Point two is the more radical of the two in that it concerns an idea for a story and setting basis for a future Assassin’s Creed title- one that I think should be inherently obvious. We all played the present day missions in Assassin’s Creed 3, and were thankful that we could finally kind of actually explore the present day world for once. Well, why not make an entire game set in the present times, since the shakeup at the end of AC3? Interesting thought, no? Have a giant world area like modern day New York or somewhere, and even maybe something like the open wilderness that was AC3’s frontier between it and other countries or cities. Or maybe even have a main hubworld, where you can travel to different cities and ports a la AC2’s Italian provinces. That’s certainly a game thought worth merit, right? We have a nearly infinite number of time periods we could visit simply from 1000 to 2000 alone, and anything from the American Civil War to World War II is game. So if a modern timeline were to be interposed as well, it would only complete the cake.
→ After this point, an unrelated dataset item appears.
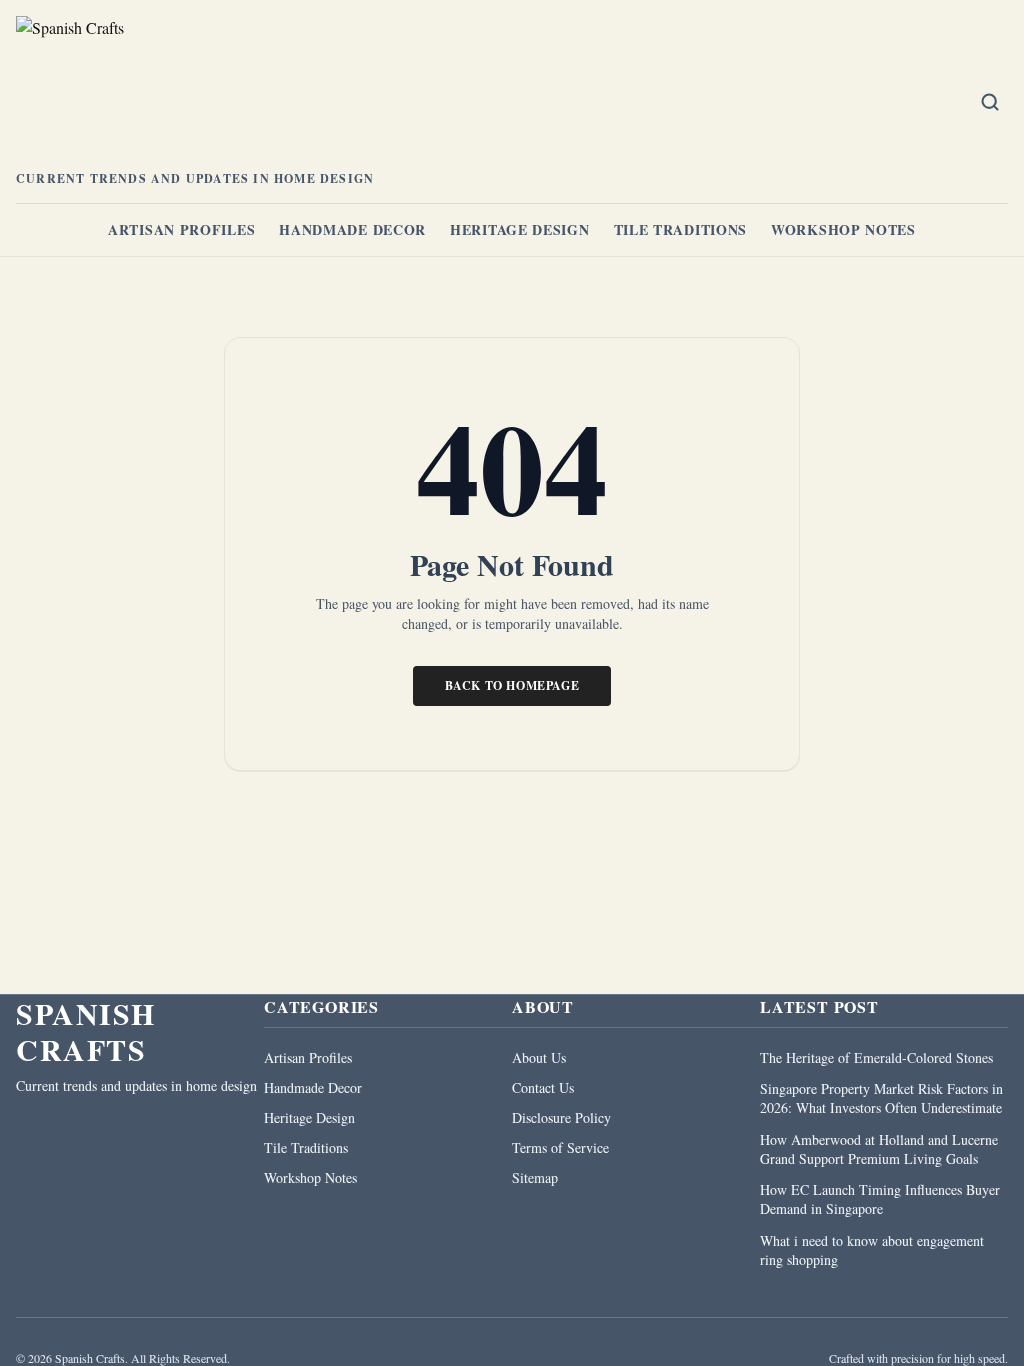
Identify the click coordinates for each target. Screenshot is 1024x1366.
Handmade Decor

But that’s just a story thought.
Anyway, that’s the main meat of my slightly longer, more open-ended and thoughtful blog for the day, which I hope you enjoyed supremely. Whether or not you like the Assassin’s Creed series is out of the question of course, as it is unavoidably the topic of my blog for day four, but you can easily suggest your own thoughts as you see fit regardless. I will leave you with that thought, and on that final note. Adios.